_Required work_
Filter the listing below, copying every line in which the word "give" appears.

_Data for this exercise_
Start of Block
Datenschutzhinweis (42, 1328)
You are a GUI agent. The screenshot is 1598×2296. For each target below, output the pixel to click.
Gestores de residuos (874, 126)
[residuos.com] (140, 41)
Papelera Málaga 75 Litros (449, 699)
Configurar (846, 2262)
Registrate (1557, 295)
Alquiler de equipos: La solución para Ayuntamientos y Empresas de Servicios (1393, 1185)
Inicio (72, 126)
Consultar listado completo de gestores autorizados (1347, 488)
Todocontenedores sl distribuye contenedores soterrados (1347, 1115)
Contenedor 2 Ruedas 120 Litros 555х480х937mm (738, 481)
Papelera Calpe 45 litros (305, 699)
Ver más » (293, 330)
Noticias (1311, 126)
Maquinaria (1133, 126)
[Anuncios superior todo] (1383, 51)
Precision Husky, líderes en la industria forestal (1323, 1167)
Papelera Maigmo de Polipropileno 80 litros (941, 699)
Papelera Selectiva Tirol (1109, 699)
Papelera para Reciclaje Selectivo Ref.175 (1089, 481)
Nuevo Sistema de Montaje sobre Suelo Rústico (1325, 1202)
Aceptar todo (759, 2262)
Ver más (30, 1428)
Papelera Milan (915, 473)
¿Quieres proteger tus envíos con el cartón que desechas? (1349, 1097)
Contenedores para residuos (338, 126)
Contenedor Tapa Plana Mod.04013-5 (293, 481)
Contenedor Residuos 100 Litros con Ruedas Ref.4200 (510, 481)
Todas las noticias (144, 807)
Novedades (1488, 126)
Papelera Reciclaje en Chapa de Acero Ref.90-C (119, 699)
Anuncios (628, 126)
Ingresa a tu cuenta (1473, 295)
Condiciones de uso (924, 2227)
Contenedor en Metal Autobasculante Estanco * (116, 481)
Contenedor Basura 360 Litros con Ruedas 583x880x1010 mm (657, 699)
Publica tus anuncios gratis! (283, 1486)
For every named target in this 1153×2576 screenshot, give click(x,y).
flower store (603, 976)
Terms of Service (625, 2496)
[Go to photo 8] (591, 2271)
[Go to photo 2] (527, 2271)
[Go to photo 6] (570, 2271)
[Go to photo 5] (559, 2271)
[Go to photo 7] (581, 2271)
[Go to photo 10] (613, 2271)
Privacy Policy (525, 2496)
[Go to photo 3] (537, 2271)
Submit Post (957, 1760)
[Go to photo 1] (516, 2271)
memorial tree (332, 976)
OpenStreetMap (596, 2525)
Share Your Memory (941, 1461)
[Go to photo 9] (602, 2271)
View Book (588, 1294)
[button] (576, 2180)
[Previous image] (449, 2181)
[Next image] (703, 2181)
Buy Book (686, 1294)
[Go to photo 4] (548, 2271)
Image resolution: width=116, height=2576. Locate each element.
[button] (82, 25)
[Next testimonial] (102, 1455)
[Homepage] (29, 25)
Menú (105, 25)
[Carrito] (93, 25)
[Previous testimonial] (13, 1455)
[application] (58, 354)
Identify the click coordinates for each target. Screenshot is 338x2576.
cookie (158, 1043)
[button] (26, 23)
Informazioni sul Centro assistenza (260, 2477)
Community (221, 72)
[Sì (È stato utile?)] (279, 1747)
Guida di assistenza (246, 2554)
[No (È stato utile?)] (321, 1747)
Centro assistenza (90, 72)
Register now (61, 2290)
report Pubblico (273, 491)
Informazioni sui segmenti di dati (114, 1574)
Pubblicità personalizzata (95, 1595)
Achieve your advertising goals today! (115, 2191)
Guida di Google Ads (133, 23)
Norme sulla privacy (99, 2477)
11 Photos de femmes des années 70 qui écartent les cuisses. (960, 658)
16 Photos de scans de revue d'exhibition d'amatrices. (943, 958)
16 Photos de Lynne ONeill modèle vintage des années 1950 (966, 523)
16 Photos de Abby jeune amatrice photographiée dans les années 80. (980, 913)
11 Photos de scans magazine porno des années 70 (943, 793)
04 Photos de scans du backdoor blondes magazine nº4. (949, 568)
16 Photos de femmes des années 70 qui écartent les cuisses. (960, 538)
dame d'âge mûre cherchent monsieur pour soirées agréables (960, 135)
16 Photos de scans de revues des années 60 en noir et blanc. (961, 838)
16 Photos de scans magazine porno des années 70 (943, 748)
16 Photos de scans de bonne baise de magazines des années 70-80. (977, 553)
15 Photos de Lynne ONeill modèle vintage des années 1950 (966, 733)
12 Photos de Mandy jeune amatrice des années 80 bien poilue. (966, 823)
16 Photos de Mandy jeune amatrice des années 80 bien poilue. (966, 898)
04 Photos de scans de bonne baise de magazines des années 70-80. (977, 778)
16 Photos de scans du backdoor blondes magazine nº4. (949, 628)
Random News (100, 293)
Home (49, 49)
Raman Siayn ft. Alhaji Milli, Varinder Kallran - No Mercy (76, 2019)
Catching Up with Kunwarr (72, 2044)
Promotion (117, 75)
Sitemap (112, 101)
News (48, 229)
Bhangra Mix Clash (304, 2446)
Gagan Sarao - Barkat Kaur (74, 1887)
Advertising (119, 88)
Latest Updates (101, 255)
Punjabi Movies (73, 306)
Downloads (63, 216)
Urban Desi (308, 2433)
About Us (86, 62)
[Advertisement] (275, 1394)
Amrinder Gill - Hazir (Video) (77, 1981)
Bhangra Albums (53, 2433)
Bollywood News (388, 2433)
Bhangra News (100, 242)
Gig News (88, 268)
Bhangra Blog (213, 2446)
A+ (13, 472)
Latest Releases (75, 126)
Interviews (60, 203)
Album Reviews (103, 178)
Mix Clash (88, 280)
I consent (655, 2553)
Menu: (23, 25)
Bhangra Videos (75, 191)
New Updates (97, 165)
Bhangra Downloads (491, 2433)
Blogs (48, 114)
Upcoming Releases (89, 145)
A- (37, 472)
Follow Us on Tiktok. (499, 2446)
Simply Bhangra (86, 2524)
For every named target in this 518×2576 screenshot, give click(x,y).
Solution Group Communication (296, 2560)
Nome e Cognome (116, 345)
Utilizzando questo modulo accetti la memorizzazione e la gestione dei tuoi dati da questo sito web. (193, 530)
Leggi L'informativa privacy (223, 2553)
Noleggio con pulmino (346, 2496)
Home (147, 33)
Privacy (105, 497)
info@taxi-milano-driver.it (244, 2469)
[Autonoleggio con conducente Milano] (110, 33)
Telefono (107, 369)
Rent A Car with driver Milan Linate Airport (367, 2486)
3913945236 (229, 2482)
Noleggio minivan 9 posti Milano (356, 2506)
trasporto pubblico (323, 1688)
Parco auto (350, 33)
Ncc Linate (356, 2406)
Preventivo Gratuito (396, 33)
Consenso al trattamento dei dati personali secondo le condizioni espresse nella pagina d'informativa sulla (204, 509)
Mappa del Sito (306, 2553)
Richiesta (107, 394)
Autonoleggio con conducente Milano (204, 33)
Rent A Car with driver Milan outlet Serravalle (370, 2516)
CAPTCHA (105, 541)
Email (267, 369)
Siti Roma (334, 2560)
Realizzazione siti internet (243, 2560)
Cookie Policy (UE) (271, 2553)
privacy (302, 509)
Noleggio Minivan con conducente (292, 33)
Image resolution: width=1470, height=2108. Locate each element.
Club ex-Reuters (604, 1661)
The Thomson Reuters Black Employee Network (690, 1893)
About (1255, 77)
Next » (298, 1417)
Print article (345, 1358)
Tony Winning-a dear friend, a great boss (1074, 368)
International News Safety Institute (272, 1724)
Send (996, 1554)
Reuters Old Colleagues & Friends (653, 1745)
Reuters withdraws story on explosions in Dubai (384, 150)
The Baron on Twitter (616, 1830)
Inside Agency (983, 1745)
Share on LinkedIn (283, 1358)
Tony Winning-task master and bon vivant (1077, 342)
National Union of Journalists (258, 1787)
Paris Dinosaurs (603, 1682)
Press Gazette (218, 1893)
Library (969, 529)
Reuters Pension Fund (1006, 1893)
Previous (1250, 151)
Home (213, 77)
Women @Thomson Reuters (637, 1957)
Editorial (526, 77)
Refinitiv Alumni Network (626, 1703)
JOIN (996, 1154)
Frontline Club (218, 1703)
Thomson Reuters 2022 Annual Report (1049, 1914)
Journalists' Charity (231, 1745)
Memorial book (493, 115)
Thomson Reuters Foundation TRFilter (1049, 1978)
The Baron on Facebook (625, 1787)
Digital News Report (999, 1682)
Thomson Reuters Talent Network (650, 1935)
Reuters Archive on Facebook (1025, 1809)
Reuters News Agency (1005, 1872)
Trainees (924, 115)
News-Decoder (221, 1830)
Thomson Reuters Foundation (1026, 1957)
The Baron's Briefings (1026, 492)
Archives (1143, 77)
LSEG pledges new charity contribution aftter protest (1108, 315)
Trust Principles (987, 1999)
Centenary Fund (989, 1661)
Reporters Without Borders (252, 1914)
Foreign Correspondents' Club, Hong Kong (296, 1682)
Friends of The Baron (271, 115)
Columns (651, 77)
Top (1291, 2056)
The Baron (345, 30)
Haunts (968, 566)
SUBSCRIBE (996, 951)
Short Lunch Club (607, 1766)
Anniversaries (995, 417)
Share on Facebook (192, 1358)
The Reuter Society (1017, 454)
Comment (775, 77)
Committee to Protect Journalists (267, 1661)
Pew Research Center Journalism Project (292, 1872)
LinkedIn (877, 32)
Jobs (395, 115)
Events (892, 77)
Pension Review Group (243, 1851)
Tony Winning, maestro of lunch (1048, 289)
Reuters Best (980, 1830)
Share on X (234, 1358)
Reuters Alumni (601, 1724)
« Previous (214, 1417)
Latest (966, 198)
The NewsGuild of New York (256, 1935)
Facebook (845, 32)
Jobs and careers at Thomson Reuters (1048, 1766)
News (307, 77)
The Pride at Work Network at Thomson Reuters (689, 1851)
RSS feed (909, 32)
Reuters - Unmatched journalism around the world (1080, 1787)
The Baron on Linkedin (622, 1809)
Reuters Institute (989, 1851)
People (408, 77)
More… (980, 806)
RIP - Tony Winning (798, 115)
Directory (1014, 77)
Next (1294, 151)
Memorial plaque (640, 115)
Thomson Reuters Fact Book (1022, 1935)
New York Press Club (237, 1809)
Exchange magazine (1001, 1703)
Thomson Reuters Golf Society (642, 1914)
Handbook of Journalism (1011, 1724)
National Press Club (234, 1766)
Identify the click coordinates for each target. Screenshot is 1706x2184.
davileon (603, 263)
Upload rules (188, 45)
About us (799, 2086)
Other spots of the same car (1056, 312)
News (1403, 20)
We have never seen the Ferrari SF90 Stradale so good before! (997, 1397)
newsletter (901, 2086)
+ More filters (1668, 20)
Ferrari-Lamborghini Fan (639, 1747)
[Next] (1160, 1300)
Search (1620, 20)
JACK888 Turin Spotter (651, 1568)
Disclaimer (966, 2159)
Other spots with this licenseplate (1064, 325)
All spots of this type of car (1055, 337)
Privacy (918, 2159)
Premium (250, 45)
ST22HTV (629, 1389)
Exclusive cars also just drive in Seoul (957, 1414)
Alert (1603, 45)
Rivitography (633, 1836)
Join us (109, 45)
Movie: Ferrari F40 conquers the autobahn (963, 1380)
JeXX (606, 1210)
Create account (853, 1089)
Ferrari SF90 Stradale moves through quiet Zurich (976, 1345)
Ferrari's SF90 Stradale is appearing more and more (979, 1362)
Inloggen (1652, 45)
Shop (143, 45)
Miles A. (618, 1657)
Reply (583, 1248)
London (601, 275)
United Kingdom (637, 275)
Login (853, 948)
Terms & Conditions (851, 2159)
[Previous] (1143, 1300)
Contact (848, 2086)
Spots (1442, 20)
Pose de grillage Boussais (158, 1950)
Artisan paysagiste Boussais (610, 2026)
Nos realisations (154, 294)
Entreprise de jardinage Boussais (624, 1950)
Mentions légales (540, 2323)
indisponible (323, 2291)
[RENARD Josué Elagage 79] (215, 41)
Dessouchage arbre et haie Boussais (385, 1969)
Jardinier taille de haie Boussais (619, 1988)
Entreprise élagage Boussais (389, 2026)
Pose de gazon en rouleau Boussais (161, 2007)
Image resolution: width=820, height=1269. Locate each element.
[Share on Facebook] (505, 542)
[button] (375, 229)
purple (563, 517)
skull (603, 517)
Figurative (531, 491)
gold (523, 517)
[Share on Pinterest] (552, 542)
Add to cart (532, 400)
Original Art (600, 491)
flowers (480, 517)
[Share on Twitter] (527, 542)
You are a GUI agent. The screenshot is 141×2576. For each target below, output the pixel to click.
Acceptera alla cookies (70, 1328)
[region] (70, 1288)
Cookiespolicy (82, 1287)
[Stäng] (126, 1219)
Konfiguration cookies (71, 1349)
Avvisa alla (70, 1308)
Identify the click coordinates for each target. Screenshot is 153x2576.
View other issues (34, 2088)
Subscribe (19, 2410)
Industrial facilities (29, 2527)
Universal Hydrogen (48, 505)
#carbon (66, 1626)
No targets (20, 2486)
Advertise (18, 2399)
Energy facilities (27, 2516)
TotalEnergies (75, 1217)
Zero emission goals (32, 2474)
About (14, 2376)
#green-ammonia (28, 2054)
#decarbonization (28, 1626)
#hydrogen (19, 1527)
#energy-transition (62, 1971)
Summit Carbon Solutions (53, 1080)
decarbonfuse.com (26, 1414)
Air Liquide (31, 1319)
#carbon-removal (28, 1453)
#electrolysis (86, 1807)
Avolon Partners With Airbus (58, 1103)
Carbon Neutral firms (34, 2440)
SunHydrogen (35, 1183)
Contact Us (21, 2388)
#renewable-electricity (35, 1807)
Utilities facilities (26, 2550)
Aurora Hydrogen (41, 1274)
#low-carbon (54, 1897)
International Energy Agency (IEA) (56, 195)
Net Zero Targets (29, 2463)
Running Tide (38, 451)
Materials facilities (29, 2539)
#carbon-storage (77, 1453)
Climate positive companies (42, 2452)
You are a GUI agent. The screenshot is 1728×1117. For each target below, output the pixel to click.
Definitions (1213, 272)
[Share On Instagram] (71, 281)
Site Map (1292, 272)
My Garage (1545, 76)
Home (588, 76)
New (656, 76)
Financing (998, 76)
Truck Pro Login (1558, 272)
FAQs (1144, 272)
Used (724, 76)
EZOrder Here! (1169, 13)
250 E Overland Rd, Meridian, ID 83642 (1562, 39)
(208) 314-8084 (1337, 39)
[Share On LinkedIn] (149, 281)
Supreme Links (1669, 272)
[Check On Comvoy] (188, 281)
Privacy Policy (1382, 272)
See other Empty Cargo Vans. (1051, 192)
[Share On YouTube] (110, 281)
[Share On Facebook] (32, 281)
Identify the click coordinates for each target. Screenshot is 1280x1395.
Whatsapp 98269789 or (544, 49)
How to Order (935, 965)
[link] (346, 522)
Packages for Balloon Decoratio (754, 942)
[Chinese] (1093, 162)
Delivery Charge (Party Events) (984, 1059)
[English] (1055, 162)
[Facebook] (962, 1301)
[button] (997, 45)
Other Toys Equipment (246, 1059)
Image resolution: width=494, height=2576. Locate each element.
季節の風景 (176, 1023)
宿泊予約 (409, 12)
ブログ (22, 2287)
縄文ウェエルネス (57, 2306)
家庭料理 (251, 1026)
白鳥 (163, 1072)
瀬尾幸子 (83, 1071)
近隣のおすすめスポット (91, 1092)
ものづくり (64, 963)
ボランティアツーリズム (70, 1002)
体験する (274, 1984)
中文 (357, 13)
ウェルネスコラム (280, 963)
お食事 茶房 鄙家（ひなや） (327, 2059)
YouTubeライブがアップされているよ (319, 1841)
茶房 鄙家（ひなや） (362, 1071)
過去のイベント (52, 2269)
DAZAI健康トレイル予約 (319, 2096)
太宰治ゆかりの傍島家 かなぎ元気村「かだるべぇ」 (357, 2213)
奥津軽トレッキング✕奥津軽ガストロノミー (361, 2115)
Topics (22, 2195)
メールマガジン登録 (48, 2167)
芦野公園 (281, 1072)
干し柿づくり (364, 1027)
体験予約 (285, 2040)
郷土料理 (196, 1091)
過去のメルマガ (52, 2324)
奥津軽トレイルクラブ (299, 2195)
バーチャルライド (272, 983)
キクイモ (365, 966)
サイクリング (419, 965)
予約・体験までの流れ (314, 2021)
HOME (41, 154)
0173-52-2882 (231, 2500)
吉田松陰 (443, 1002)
End of Block
_Exercise result_
For every named target in this 1153×2576 screenshot, give click(x,y).
For every named target in this 518×2576 screenshot, give click(x,y).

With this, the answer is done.